Asia – outlook after the crisis

Asia's emerging markets have weathered the most severe global financial and economic crisis witnessed since the Second World War far better than one would have imagined only just over a year ago. And that's not all: Asia was also the first region in the world to experience a considerable recovery in economic activity last year. So it is by no means an exaggeration to say that Asia played a key role in steering the global economy out of the toughest recession in decades. It does actually come as something of a surprise that, of all regions, Asia, – renowned as it is for its heavy reliance on exports – was the first to clamber its way out of recession, while at the same time those countries that happen to be Asia's main export markets had literally collapsed. There are two main reasons behind this phenomenon:

First, Asia's financial institutions held hardly any investments in problem loans and bonds, unlike their US and European counterparts.
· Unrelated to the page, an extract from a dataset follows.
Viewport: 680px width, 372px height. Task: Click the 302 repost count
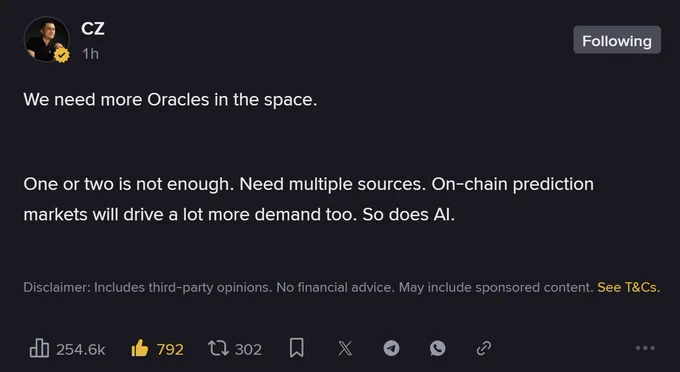point(248,349)
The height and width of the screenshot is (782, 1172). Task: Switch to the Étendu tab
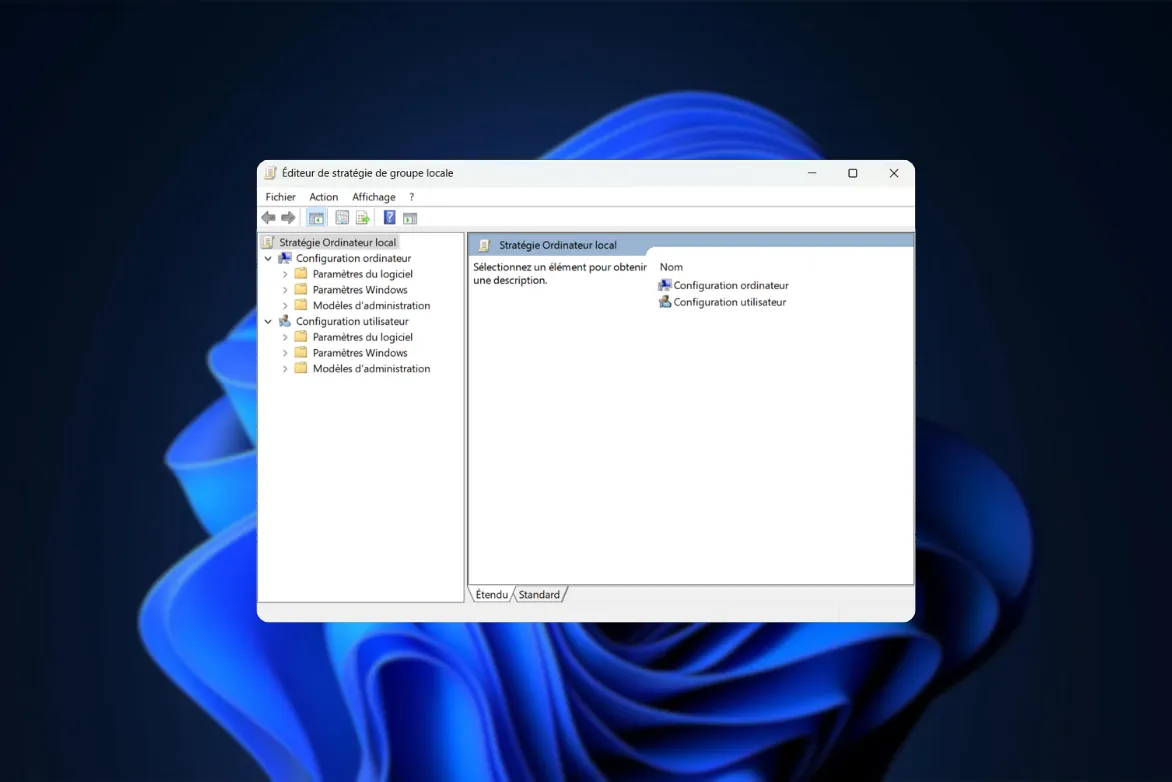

This means that the local financial systems in Asia were able to continue functioning normally and providing the economy with loans, even during the worst phase of the financial crisis in the six months spanning the winter of 2008/2009.

Second, the rapid and very dynamic recovery witnessed in Asia's emerging economies owes itself to the very fast and aggressive action taken on the monetary and fiscal policy front. A long period of very stability-oriented fiscal policy, at least in most countries, gave many governments considerable room for maneuver, allowing them to both develop and then implement extensive economic stimulus packages within a very short space of time.